Your instructions - From the forum thread on remote-control cones, extract the passage word for word, beginning at the words "## Jacob S (Apr" and stopping after "(May 11, 2002)".

Passage provided -

>> start

# The cone did it



## hikerak (Jan 8, 2003)

Hello all,
No question here as long as my fix continues to work. I have a 508 and I use a cone UHF thing so I can control the 508 in my bedroom. Any how, I was watching a recorded movie and the info screen popped up. I though I pressed the button by mistake, but after canceling several times(you can imagine how annoying this was) I decided that there was something wrong with the 508. I soft reset a couple of times, no change. So I sat there thinking about when it started happening and realized it was around the time I started to use that cone... I unplugged it and the info thing stopped. So my cone was sending the info button signal to my 508 intermittently... :shrug: 
Glad I figured it before I sent it to DISH.:blush: 

Anyone have that happen before??  

Matt


----------



## Bill R (Dec 20, 2002)

The "cones" take an IR signal and convert it to RF and transmit it to the receiving "cone" and covert it back to IR. They can pick up a wide range of signals (not just IR) and quite often can put out random IR "noise" at the receiving end due to all the "junk" that they pick up. Florescent light can drive them nuts.

I don't understand why you were using one with a 508. The 508 remote is UHF and as long as you have the little antenna installed on the back of the receiver you can use it at a fairly long distance. I access my 721 from the bedroom, a distance of about 50 feet from the receiver, with no problems.


----------



## hikerak (Jan 8, 2003)

I use it because I have a 301 remote that I keep in my bedroom so I don't have to take the 508 remote out of the living room...


----------



## Bill R (Dec 20, 2002)

Oh, I see. You might want to try to reposition the SENDING unit. It is usually that unit that is picking up the "noise".


----------



## HTguy (May 7, 2002)

The IR-UHF transmitters are well known for erroniously putting the INFO screen up on Dish NW rcvrs. Try moving it away from any florescent lamp or the window (if exposed to sunlight.)


----------



## Karl Foster (Mar 23, 2002)

I had cones in my setup when I first set up my Ultimatetv. Everything was fine during the winter, but as soon as summer hit and my central air would kick on, it would send all kinds of signals to the cones and all kinds of funky things would happen. As soon as I got rid of the cones, the problems went away.


----------



## hikerak (Jan 8, 2003)

Well I feel pretty good about troubleshooting that one on my own... Good to know it shouldn't be near the window, mine is on the window sill.... ooops... : ) Thanks everyone...


----------



## Jacob S (Apr 14, 2002)

Even the RCA cones and the Dish pyramids when right next to each other will both illuminate their led lights.


----------



## Bill D (May 11, 2002)

I was using a OFA 9800 remote with RF to IR receiver for my 2700 receiver from up to downstairs and would always get the info thing just popping up whenevevr, very annoying I thought it was the baby monitors, turned them off and still info. Thankfully adding the 721 allowed me to use the 4900 for the bedroom TV.

hikerak..maybe investing in another remote that way you don't need the cones, unless you use them for other gear


----------



## hojni (Feb 6, 2003)

I've got both my 501 and 721 located in my family room and redistributed throughout the house. To make life easier, I just bought an extra remote for each that I keep upstairs and let the built-in UHF remote transmitter/receiver do their thing.

The only place I have problems is in my den, where I have 2 computers and a wall of steel file cabinets. I have to aim the remote over or under the file cabinets.


----------

>> end

Excerpted records -
>> start

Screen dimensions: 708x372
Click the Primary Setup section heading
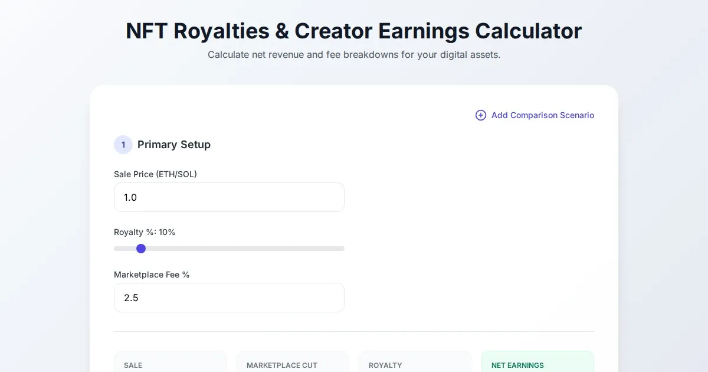point(174,145)
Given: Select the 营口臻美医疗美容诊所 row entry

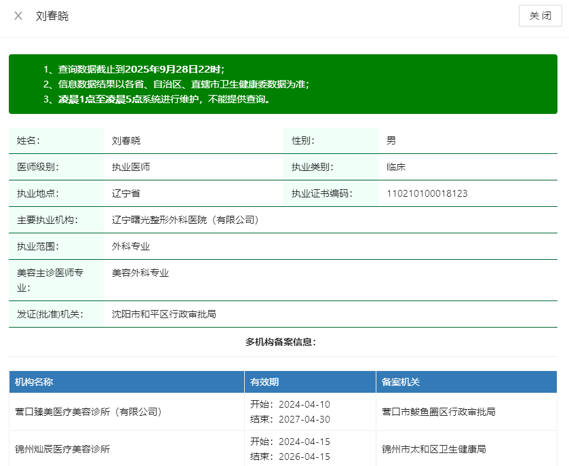Looking at the screenshot, I should (x=88, y=412).
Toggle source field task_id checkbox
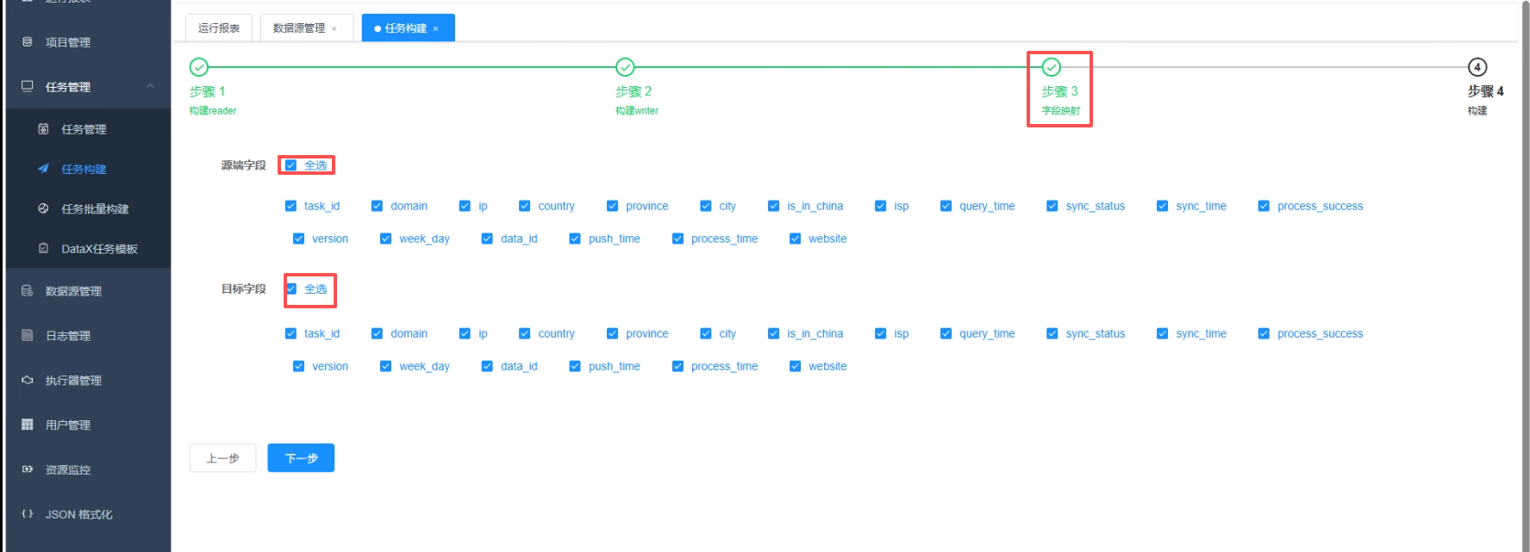 coord(291,206)
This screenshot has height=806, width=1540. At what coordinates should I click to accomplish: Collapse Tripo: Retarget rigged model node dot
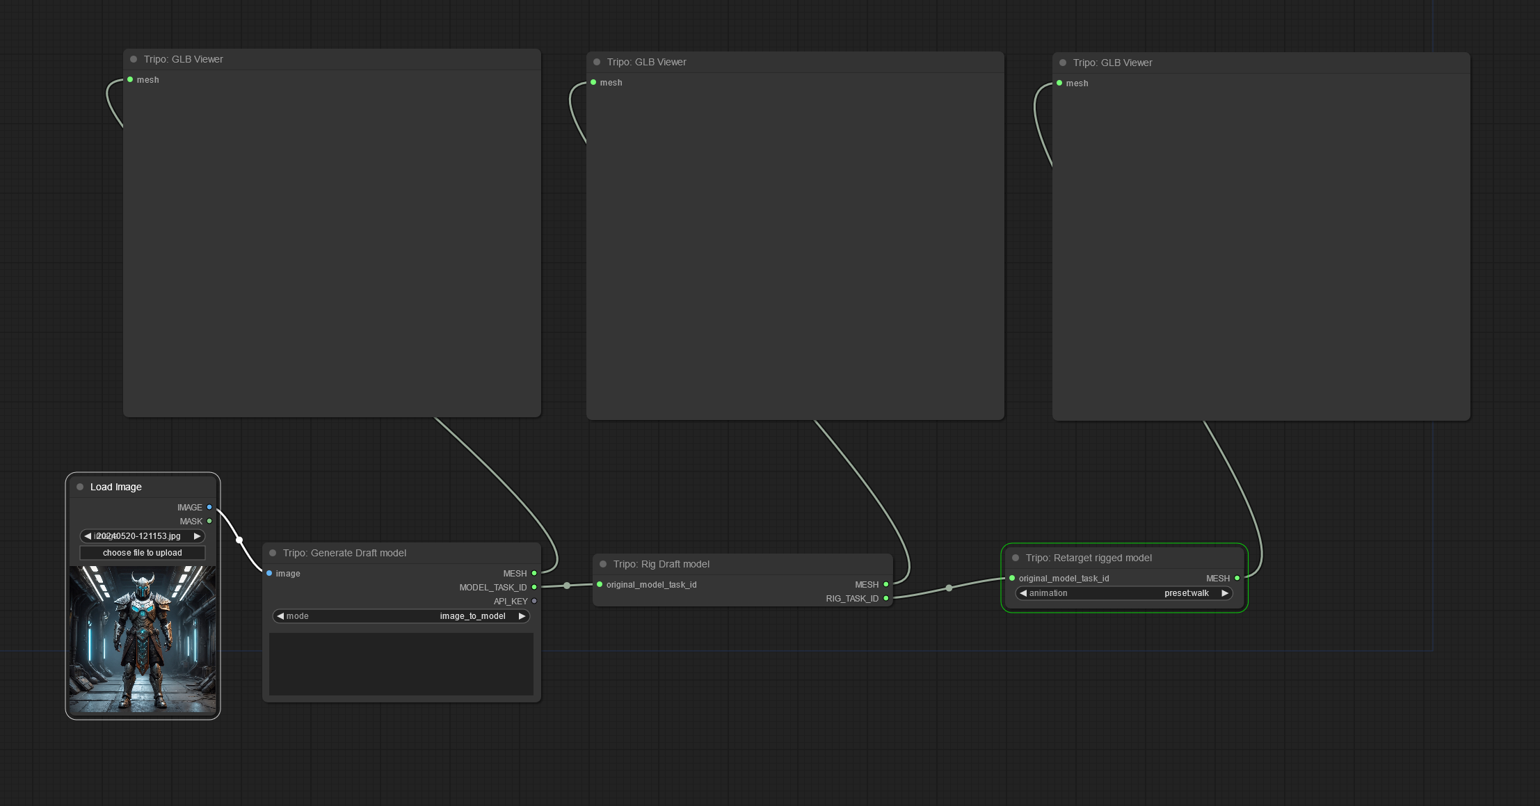(x=1016, y=558)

>> end

Expected answer -
## Jacob S (Apr 14, 2002)

Even the RCA cones and the Dish pyramids when right next to each other will both illuminate their led lights.


----------



## Bill D (May 11, 2002)